Feature/scikit fingerprints #364

Hrovatin · 2024-09-04T04:40:09Z

See #359

CLAassistant · 2024-09-04T04:40:14Z

All committers have signed the CLA.

baybe/parameters/enum.py

Scienfitz

first round of comments

CONTRIBUTORS.md

baybe/_optional/info.py

baybe/parameters/substance.py

Scienfitz · 2024-09-05T06:31:26Z

baybe/parameters/substance.py

+ comp_df = chemistry.smiles_to_fingerprint_features(
+ vals,
+ fingerprint_encoder=AVAILABLE_SKFP_FP[self.encoding.name](),
+ prefix=pref,


I think we should add optional paramters here that might affect the fingerprint
for isntance bit length and radius

these could become attributes of the substanceparameter class

they should simply be ignored if a fingperirnt is selected that does not use this info

added kwargs, up to user to specify them

looks reasonable to me

did you add a test?

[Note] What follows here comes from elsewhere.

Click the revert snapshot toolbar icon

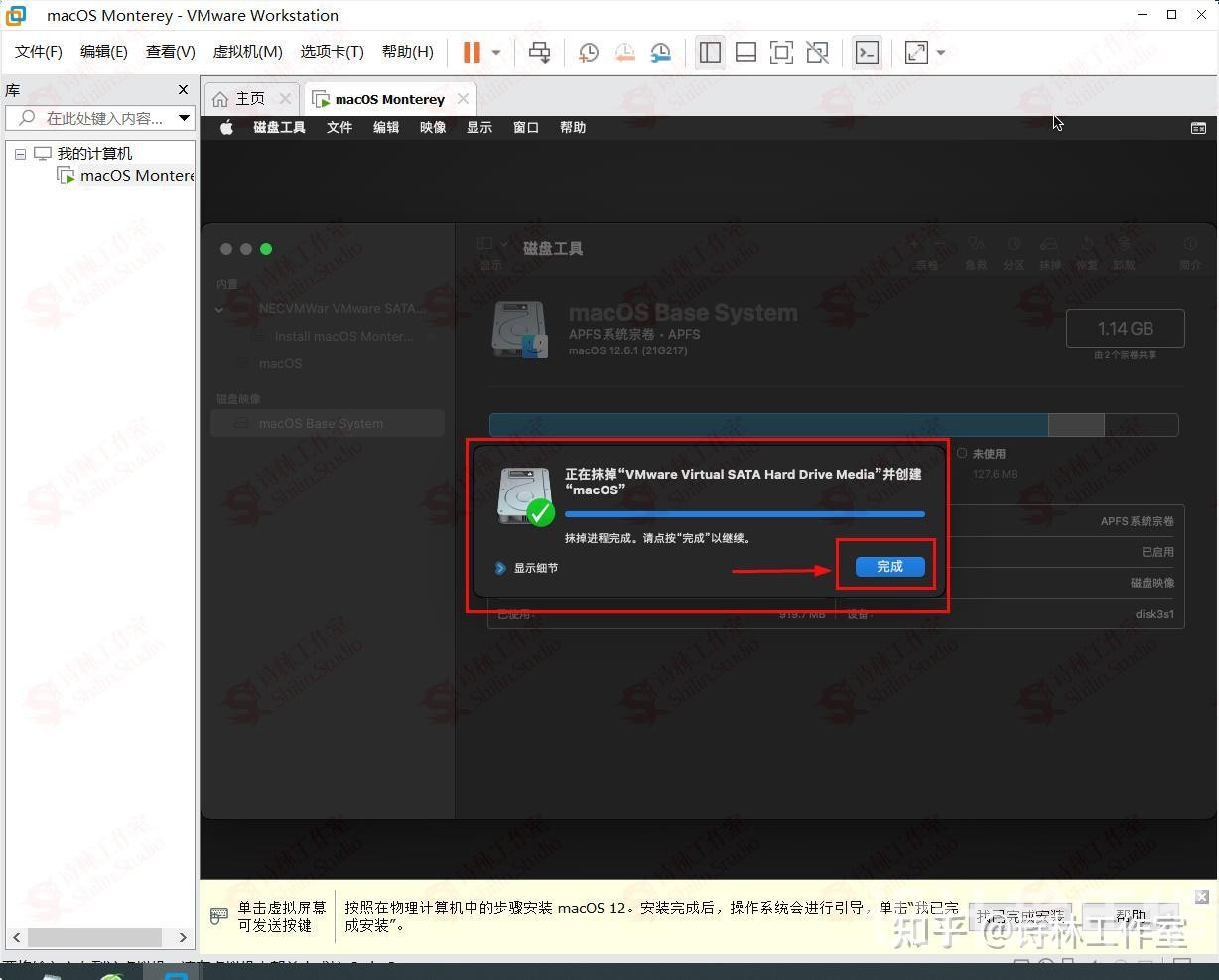624,52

Should perhaps add a parameterized test with 2 different kwargs x 3 fingerprints or similar

added to test_fingeprints.py - test a few different params passed for fp computation. All FP names are tested in hypothesis parameters strategy substance_parameters

baybe/parameters/substance.py

examples/Backtesting/full_lookup.py

examples/Basics/campaign.py

mypy.ini

tests/conftest.py

pyproject.toml

Scienfitz · 2024-09-05T07:21:04Z

For the future: I think theres no need for the fork, I added you as member, I think working directly on branches here has some advantages such that others can check out your branch seamlessly

CONTRIBUTORS.md

Co-authored-by: Martin Fitzner <[email protected]>

Hrovatin · 2024-09-06T06:28:59Z

tests/simulate_telemetry.py

@@ -55,9 +55,11 @@
 }

 parameters = [


Add tests for all fingerprints as some are not tested yet

@Scienfitz do you think we need to adapt this or would be what I added to test_fingerprints.py enough - just testing that all can be run from smiles to embedding?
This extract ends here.